They show almost no NG verdicts, yet the stories from aviation lawyers suggest that many cases are lost, or withdrawn on the steps of the Court. So I kind of expect the CAA to rigorously list only those which they win, but that is evidently not quite the case. Are they really so slick, with NG plea defendants, in bringing to Court only those where a convinction is virtually certain?

One remarkable feature of the last list is the # of CAS bust prosecutions. This is a new thing; previous lists did not show much in this caregory and mostly only big media profile TRA busts were prosecuted. I wonder how, out of the hundreds of major-league CAS busts each year, they choose who to go after?

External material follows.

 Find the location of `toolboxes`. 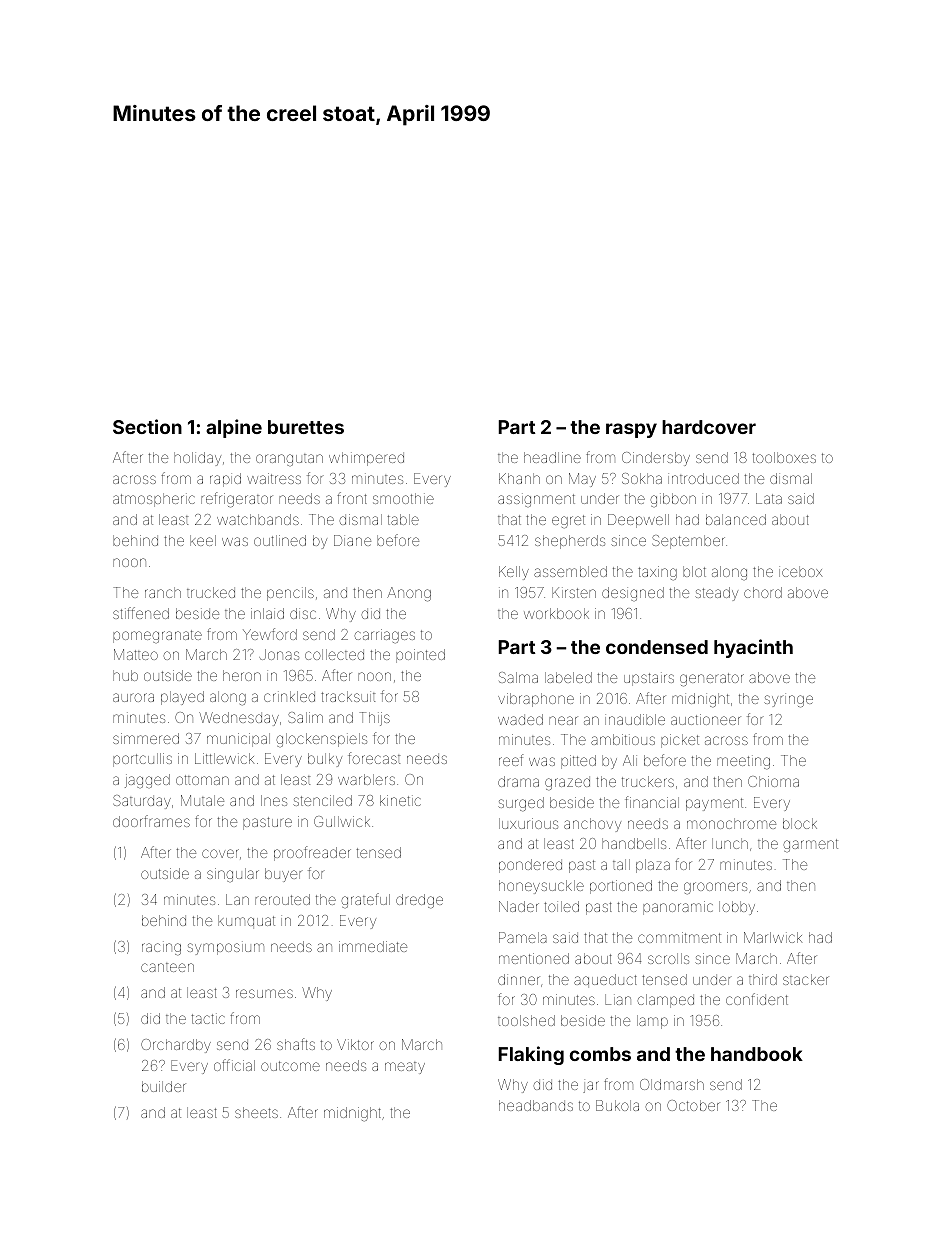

They were all G pleas so could not have been cases of "poor attitude", unless the poor attitude was only at the initial "interview".

The false logbook case is interesting IF the £10,000 fine is not a misprint. I wonder what he was doing. My guess (not being a lawyer) is that he lied his way into some nice position (737 RHS job perhaps??) by forging his logbook; merely writing up loads of nonexistent flights into one's private flying logbook should not interest the CAA all that much... The 1500hr ATPL requirement is an absolutely totally ripe area for logbook forgery because those hours can be built up flying almost anything anywhere that is bigger than a kite, and a lot of them will be all but impossible to verify years later. I used to have a BCPL instructor who claimed to have an ATPL but he never got anywhere with it - assuming it existed as a real document which I doubt.

The head of prosecutions at the CAA is Ian Weston; I guess one could write to him for an explanation of something?